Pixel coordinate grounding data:
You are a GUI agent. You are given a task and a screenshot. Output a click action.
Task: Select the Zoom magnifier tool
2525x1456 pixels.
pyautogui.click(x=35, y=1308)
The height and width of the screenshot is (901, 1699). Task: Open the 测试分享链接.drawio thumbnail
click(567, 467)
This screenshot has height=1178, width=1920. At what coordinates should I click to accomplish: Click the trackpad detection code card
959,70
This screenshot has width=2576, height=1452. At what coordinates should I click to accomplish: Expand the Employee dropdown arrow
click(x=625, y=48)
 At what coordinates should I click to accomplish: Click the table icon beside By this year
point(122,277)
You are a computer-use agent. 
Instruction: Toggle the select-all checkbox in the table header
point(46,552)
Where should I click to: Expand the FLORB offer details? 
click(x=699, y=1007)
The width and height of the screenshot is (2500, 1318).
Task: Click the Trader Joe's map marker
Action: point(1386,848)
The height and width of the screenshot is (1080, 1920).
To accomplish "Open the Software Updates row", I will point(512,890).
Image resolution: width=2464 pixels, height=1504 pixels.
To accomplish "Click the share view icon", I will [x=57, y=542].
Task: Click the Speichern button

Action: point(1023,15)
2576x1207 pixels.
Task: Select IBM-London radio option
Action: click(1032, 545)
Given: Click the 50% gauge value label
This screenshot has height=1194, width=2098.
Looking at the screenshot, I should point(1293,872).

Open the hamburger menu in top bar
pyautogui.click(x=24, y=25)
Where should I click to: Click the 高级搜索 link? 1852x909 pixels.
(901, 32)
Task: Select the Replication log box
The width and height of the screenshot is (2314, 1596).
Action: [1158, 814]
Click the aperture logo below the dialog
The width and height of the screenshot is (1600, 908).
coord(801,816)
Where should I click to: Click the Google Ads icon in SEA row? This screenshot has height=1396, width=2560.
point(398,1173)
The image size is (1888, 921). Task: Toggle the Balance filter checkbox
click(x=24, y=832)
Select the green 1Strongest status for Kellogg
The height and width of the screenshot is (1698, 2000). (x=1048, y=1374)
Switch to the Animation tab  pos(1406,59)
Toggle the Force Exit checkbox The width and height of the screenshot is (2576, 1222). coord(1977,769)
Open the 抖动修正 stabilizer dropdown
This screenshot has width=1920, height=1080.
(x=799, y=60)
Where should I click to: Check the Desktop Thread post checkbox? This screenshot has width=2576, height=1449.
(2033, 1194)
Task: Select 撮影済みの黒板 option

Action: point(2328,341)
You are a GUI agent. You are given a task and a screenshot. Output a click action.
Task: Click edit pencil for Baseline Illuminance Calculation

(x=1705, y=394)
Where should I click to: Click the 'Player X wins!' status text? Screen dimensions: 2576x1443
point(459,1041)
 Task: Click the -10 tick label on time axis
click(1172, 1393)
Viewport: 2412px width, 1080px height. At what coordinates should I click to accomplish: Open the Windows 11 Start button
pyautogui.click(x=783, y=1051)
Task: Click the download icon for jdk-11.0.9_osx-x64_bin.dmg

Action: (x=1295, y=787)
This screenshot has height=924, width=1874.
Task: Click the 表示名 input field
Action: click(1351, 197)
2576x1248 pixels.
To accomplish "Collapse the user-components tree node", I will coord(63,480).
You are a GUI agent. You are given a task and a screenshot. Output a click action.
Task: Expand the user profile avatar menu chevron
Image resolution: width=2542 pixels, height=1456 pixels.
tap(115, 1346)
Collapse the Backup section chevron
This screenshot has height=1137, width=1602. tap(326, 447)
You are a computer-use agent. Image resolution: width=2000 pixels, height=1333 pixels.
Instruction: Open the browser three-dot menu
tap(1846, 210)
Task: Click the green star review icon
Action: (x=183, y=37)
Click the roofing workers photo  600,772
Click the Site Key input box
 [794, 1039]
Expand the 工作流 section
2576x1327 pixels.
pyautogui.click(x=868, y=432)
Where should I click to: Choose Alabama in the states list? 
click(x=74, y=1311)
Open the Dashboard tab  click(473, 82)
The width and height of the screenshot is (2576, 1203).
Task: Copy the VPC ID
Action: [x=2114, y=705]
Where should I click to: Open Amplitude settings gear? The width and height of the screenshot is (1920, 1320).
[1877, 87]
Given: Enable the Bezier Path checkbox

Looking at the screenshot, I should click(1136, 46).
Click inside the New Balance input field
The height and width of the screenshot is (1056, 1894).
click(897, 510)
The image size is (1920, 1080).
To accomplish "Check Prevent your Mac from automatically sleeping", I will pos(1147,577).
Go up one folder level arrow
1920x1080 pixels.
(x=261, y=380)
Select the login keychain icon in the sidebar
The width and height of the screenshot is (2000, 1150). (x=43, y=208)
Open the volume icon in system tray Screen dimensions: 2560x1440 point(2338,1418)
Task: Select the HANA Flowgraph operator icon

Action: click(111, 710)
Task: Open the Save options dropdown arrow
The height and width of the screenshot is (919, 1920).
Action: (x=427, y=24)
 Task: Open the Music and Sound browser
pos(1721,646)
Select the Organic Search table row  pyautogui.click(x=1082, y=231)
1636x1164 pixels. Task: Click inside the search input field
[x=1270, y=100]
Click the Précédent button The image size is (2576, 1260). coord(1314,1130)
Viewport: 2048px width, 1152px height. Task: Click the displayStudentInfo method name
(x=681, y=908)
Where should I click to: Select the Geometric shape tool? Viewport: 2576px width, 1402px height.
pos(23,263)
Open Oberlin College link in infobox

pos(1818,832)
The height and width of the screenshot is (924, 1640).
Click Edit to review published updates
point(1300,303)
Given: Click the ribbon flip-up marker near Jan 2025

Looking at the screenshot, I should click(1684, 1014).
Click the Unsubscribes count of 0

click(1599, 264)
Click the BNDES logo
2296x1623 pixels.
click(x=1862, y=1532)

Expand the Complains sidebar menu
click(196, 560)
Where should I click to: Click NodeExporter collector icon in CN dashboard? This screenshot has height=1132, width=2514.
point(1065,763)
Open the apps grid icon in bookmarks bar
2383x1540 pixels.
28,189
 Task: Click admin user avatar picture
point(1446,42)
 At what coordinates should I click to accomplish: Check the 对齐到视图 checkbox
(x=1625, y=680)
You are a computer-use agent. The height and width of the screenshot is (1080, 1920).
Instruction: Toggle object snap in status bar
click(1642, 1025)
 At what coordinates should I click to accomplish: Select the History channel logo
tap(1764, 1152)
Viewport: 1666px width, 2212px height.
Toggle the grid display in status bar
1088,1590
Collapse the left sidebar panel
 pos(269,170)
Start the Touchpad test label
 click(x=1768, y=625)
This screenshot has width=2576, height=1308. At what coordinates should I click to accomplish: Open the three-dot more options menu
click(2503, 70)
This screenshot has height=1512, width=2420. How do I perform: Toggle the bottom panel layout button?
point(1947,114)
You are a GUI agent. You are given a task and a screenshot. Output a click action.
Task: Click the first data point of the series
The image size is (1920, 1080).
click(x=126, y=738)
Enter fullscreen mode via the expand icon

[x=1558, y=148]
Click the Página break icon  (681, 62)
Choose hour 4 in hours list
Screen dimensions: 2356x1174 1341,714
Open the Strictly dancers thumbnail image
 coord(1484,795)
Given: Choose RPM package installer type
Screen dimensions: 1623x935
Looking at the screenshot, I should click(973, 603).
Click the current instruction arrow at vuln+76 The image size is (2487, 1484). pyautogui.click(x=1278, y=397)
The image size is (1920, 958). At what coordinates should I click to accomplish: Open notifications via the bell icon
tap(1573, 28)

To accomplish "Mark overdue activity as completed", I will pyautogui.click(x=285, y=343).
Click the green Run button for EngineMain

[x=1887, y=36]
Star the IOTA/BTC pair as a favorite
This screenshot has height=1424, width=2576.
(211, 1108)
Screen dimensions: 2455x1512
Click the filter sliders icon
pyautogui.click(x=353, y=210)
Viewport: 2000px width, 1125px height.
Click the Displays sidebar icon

#### [Exercise aim]
All of the records above need to be printed again exactly as they appear.

#### [Answer area]
You are a GUI agent. You are given a task and a screenshot. Output a click action.
Task: Select the Zoom magnifier tool
2525x1456 pixels.
pyautogui.click(x=35, y=1308)
The height and width of the screenshot is (901, 1699). Task: Open the 测试分享链接.drawio thumbnail
click(567, 467)
This screenshot has height=1178, width=1920. At what coordinates should I click to accomplish: Click the trackpad detection code card
959,70
This screenshot has width=2576, height=1452. At what coordinates should I click to accomplish: Expand the Employee dropdown arrow
click(x=625, y=48)
 At what coordinates should I click to accomplish: Click the table icon beside By this year
point(122,277)
You are a computer-use agent. 
Instruction: Toggle the select-all checkbox in the table header
point(46,552)
Where should I click to: Expand the FLORB offer details? 
click(x=699, y=1007)
The width and height of the screenshot is (2500, 1318).
Task: Click the Trader Joe's map marker
Action: point(1386,848)
The height and width of the screenshot is (1080, 1920).
To accomplish "Open the Software Updates row", I will point(512,890).
Image resolution: width=2464 pixels, height=1504 pixels.
To accomplish "Click the share view icon", I will [x=57, y=542].
Task: Click the Speichern button

Action: point(1023,15)
2576x1207 pixels.
Task: Select IBM-London radio option
Action: click(1032, 545)
Given: Click the 50% gauge value label
This screenshot has height=1194, width=2098.
Looking at the screenshot, I should point(1293,872).

Open the hamburger menu in top bar
pyautogui.click(x=24, y=25)
Where should I click to: Click the 高级搜索 link? 1852x909 pixels.
(901, 32)
Task: Select the Replication log box
The width and height of the screenshot is (2314, 1596).
Action: [1158, 814]
Click the aperture logo below the dialog
The width and height of the screenshot is (1600, 908).
coord(801,816)
Where should I click to: Click the Google Ads icon in SEA row? This screenshot has height=1396, width=2560.
point(398,1173)
The image size is (1888, 921). Task: Toggle the Balance filter checkbox
click(x=24, y=832)
Select the green 1Strongest status for Kellogg
The height and width of the screenshot is (1698, 2000). (x=1048, y=1374)
Switch to the Animation tab  pos(1406,59)
Toggle the Force Exit checkbox The width and height of the screenshot is (2576, 1222). coord(1977,769)
Open the 抖动修正 stabilizer dropdown
This screenshot has width=1920, height=1080.
(x=799, y=60)
Where should I click to: Check the Desktop Thread post checkbox? This screenshot has width=2576, height=1449.
(2033, 1194)
Task: Select 撮影済みの黒板 option

Action: point(2328,341)
You are a GUI agent. You are given a task and a screenshot. Output a click action.
Task: Click edit pencil for Baseline Illuminance Calculation

(x=1705, y=394)
Where should I click to: Click the 'Player X wins!' status text? Screen dimensions: 2576x1443
point(459,1041)
 Task: Click the -10 tick label on time axis
click(1172, 1393)
Viewport: 2412px width, 1080px height. At what coordinates should I click to accomplish: Open the Windows 11 Start button
pyautogui.click(x=783, y=1051)
Task: Click the download icon for jdk-11.0.9_osx-x64_bin.dmg

Action: (x=1295, y=787)
This screenshot has height=924, width=1874.
Task: Click the 表示名 input field
Action: click(1351, 197)
2576x1248 pixels.
To accomplish "Collapse the user-components tree node", I will coord(63,480).
You are a GUI agent. You are given a task and a screenshot. Output a click action.
Task: Expand the user profile avatar menu chevron
Image resolution: width=2542 pixels, height=1456 pixels.
tap(115, 1346)
Collapse the Backup section chevron
This screenshot has height=1137, width=1602. tap(326, 447)
You are a computer-use agent. Image resolution: width=2000 pixels, height=1333 pixels.
Instruction: Open the browser three-dot menu
tap(1846, 210)
Task: Click the green star review icon
Action: (x=183, y=37)
Click the roofing workers photo  600,772
Click the Site Key input box
 [794, 1039]
Expand the 工作流 section
2576x1327 pixels.
pyautogui.click(x=868, y=432)
Where should I click to: Choose Alabama in the states list? 
click(x=74, y=1311)
Open the Dashboard tab  click(473, 82)
The width and height of the screenshot is (2576, 1203).
Task: Copy the VPC ID
Action: [x=2114, y=705]
Where should I click to: Open Amplitude settings gear? The width and height of the screenshot is (1920, 1320).
[1877, 87]
Given: Enable the Bezier Path checkbox

Looking at the screenshot, I should click(1136, 46).
Click inside the New Balance input field
The height and width of the screenshot is (1056, 1894).
click(897, 510)
The image size is (1920, 1080).
To accomplish "Check Prevent your Mac from automatically sleeping", I will pos(1147,577).
Go up one folder level arrow
1920x1080 pixels.
(x=261, y=380)
Select the login keychain icon in the sidebar
The width and height of the screenshot is (2000, 1150). (x=43, y=208)
Open the volume icon in system tray Screen dimensions: 2560x1440 point(2338,1418)
Task: Select the HANA Flowgraph operator icon

Action: click(111, 710)
Task: Open the Save options dropdown arrow
The height and width of the screenshot is (919, 1920).
Action: (x=427, y=24)
 Task: Open the Music and Sound browser
pos(1721,646)
Select the Organic Search table row  pyautogui.click(x=1082, y=231)
1636x1164 pixels. Task: Click inside the search input field
[x=1270, y=100]
Click the Précédent button The image size is (2576, 1260). coord(1314,1130)
Viewport: 2048px width, 1152px height. Task: Click the displayStudentInfo method name
(x=681, y=908)
Where should I click to: Select the Geometric shape tool? Viewport: 2576px width, 1402px height.
pos(23,263)
Open Oberlin College link in infobox

pos(1818,832)
The height and width of the screenshot is (924, 1640).
Click Edit to review published updates
point(1300,303)
Given: Click the ribbon flip-up marker near Jan 2025

Looking at the screenshot, I should click(1684, 1014).
Click the Unsubscribes count of 0

click(1599, 264)
Click the BNDES logo
2296x1623 pixels.
click(x=1862, y=1532)

Expand the Complains sidebar menu
click(196, 560)
Where should I click to: Click NodeExporter collector icon in CN dashboard? This screenshot has height=1132, width=2514.
point(1065,763)
Open the apps grid icon in bookmarks bar
2383x1540 pixels.
28,189
 Task: Click admin user avatar picture
point(1446,42)
 At what coordinates should I click to accomplish: Check the 对齐到视图 checkbox
(x=1625, y=680)
You are a computer-use agent. The height and width of the screenshot is (1080, 1920).
Instruction: Toggle object snap in status bar
click(1642, 1025)
 At what coordinates should I click to accomplish: Select the History channel logo
tap(1764, 1152)
Viewport: 1666px width, 2212px height.
Toggle the grid display in status bar
1088,1590
Collapse the left sidebar panel
 pos(269,170)
Start the Touchpad test label
 click(x=1768, y=625)
This screenshot has width=2576, height=1308. At what coordinates should I click to accomplish: Open the three-dot more options menu
click(2503, 70)
This screenshot has height=1512, width=2420. How do I perform: Toggle the bottom panel layout button?
point(1947,114)
You are a GUI agent. You are given a task and a screenshot. Output a click action.
Task: Click the first data point of the series
The image size is (1920, 1080).
click(x=126, y=738)
Enter fullscreen mode via the expand icon

[x=1558, y=148]
Click the Página break icon  (681, 62)
Choose hour 4 in hours list
Screen dimensions: 2356x1174 1341,714
Open the Strictly dancers thumbnail image
 coord(1484,795)
Given: Choose RPM package installer type
Screen dimensions: 1623x935
Looking at the screenshot, I should click(973, 603).
Click the current instruction arrow at vuln+76 The image size is (2487, 1484). pyautogui.click(x=1278, y=397)
The image size is (1920, 958). At what coordinates should I click to accomplish: Open notifications via the bell icon
tap(1573, 28)

To accomplish "Mark overdue activity as completed", I will pyautogui.click(x=285, y=343).
Click the green Run button for EngineMain

[x=1887, y=36]
Star the IOTA/BTC pair as a favorite
This screenshot has height=1424, width=2576.
(211, 1108)
Screen dimensions: 2455x1512
Click the filter sliders icon
pyautogui.click(x=353, y=210)
Viewport: 2000px width, 1125px height.
Click the Displays sidebar icon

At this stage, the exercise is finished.